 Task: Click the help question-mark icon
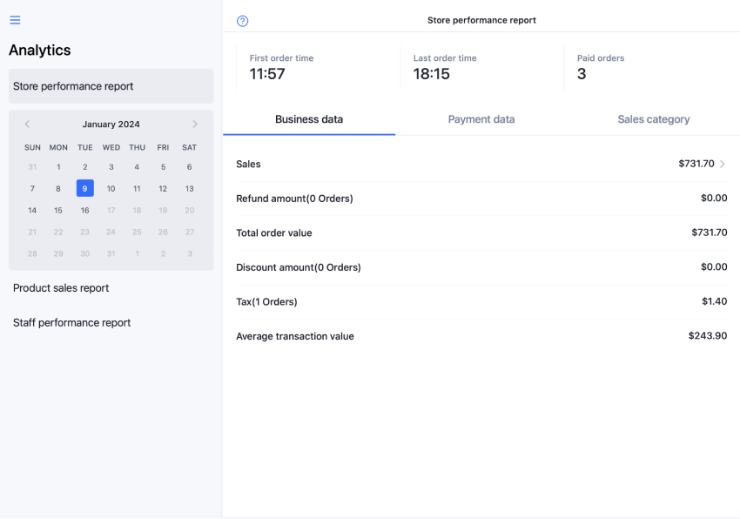coord(241,20)
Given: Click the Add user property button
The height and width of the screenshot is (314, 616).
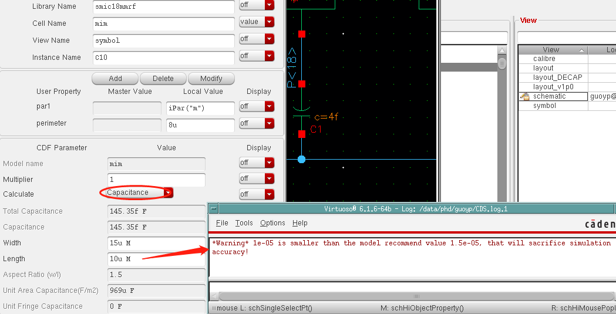Looking at the screenshot, I should click(x=115, y=79).
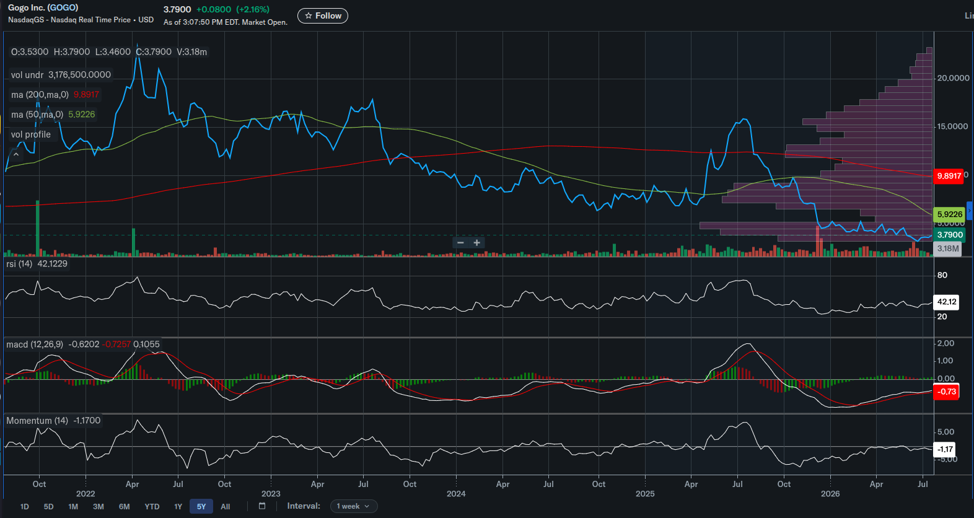Click the Momentum (14) indicator label
The image size is (974, 518).
pyautogui.click(x=37, y=421)
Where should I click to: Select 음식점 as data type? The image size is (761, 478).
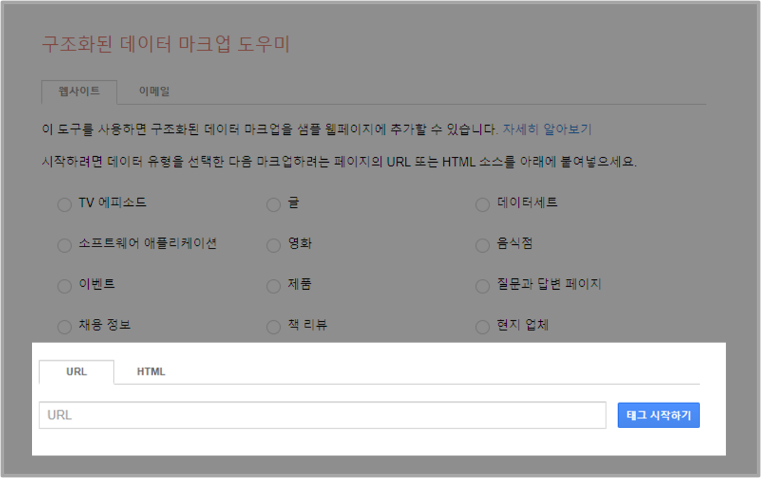pos(482,245)
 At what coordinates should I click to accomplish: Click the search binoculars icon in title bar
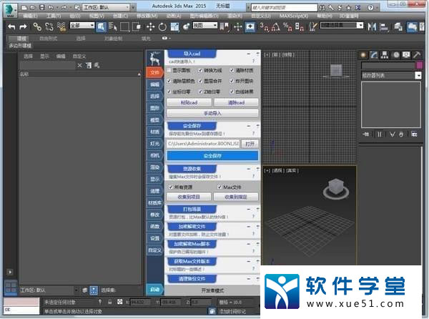321,6
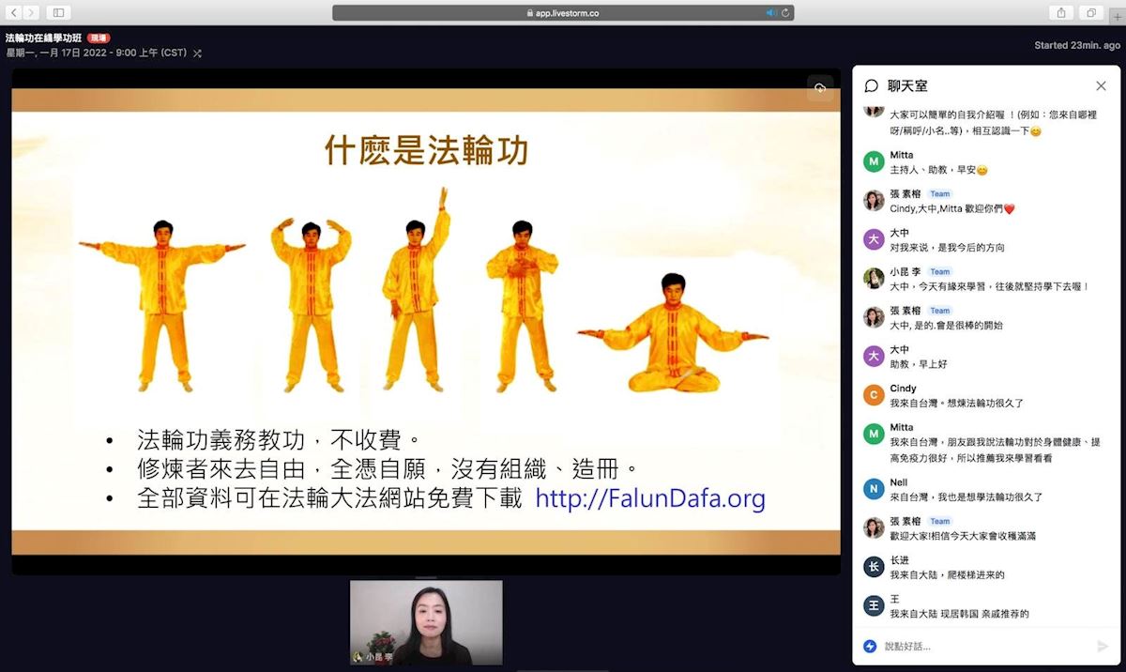Viewport: 1126px width, 672px height.
Task: Click the send message arrow icon
Action: point(1102,647)
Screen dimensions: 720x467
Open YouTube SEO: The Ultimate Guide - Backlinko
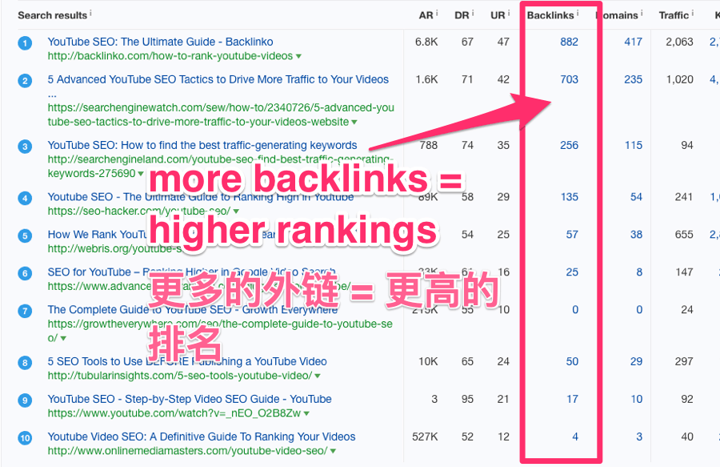coord(160,42)
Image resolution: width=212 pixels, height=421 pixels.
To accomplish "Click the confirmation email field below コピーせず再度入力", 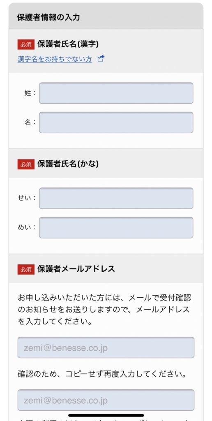I will [x=106, y=400].
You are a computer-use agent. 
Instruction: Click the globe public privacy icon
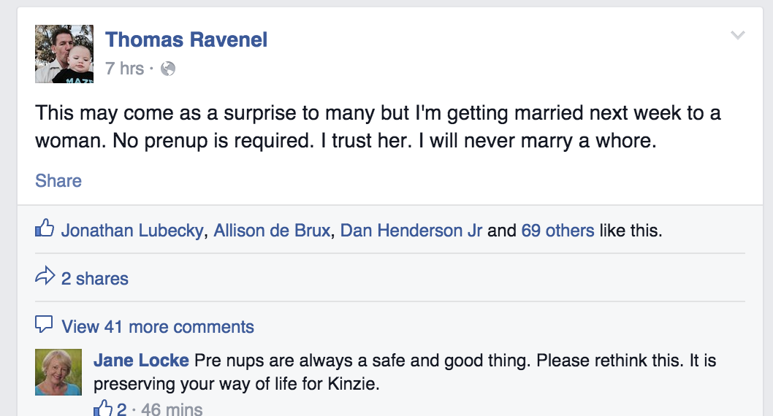tap(168, 69)
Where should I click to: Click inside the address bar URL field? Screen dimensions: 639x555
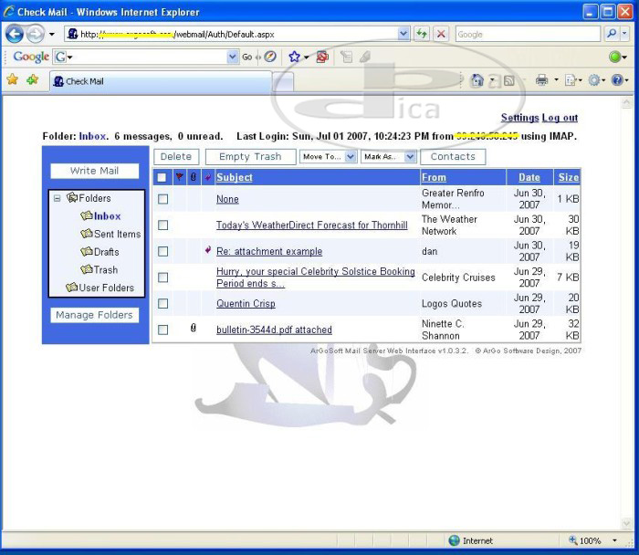click(237, 34)
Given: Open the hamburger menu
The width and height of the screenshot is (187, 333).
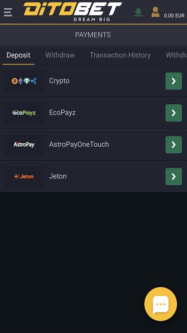Looking at the screenshot, I should click(8, 12).
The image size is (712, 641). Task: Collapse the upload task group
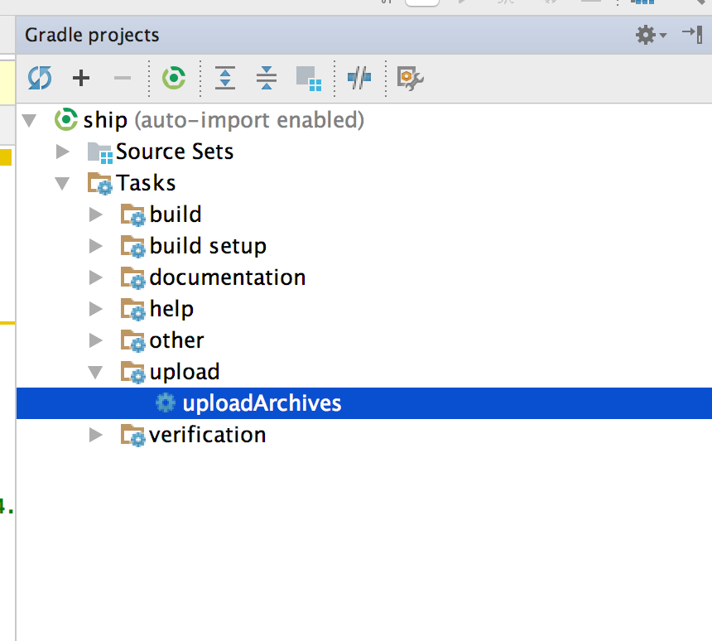(x=96, y=372)
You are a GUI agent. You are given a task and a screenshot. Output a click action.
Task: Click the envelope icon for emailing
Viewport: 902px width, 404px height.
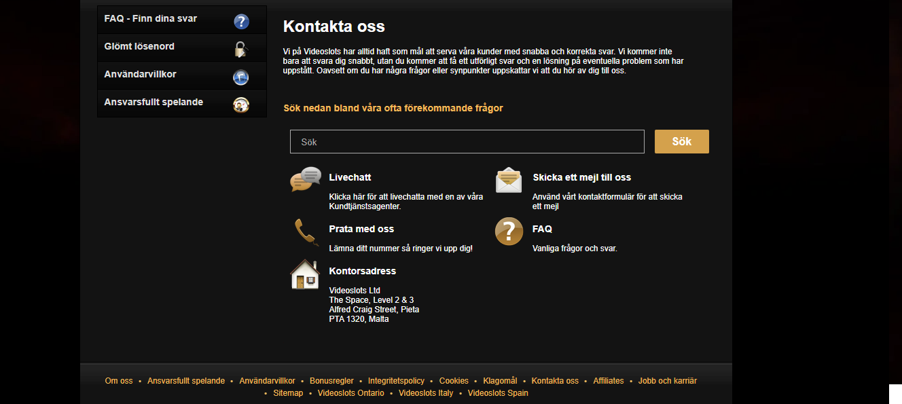click(x=509, y=180)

_Directions for this task_
Gather every line in the rows above that contains the word "agent", matching its case exactly, and copy each one out in full.

_Reply to the exercise_
You are a computer-use agent. 
You are a GUI agent. You are given a task and a screenshot. Output a click action.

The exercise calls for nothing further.